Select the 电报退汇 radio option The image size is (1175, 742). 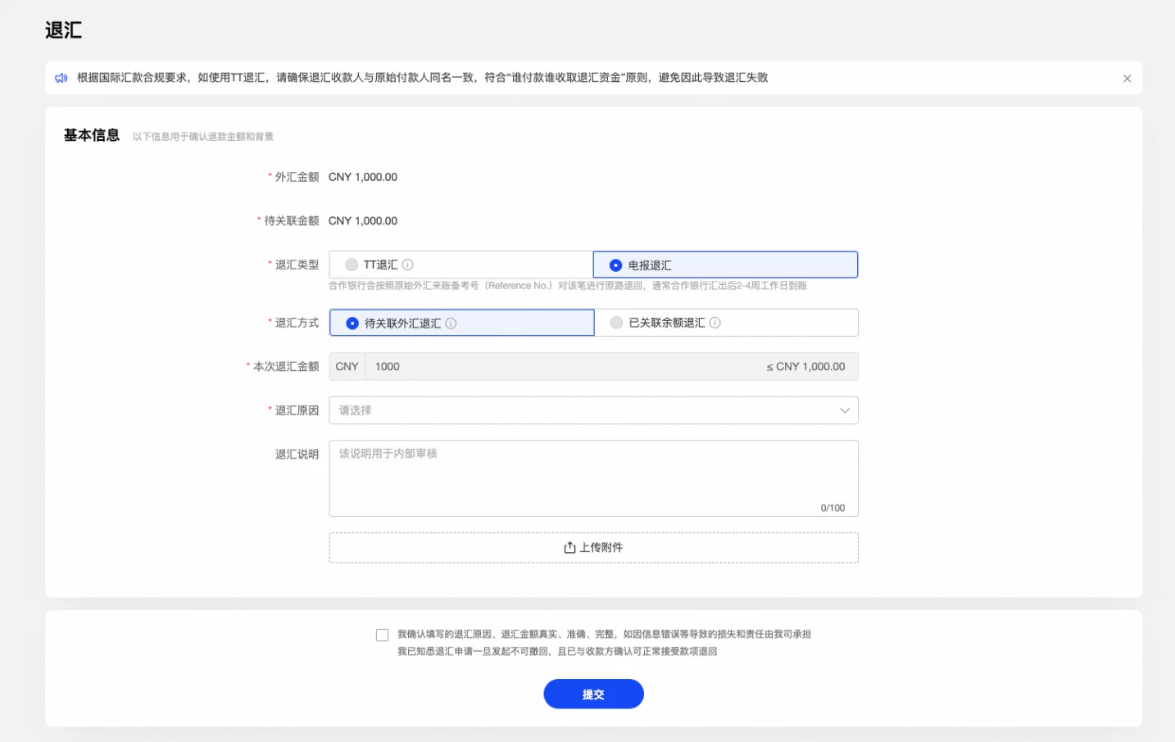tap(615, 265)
* * *
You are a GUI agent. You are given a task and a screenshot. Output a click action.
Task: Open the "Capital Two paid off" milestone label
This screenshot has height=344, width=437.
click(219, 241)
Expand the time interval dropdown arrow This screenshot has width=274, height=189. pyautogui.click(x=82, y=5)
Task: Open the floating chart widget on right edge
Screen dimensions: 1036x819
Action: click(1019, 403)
---
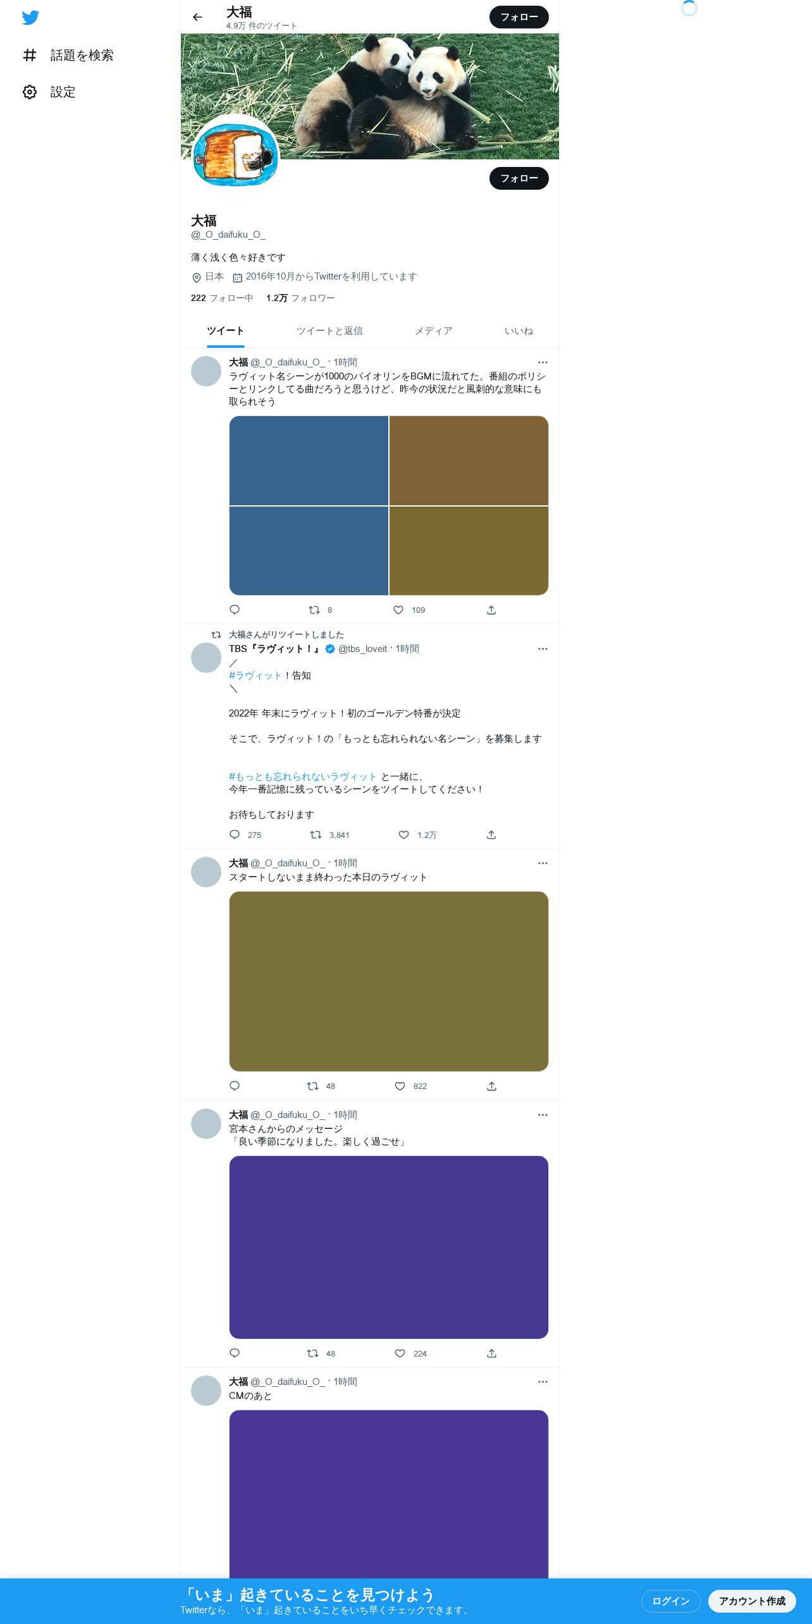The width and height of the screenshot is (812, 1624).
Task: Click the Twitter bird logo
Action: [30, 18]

- [PROBLEM DETAILS]:
Whenever a line above includes the string "Open", copy it.

- [SOLUTION FOR THIS TASK]:
Task: Open the "Capital Two paid off" milestone label
Task: Open the floating chart widget on right edge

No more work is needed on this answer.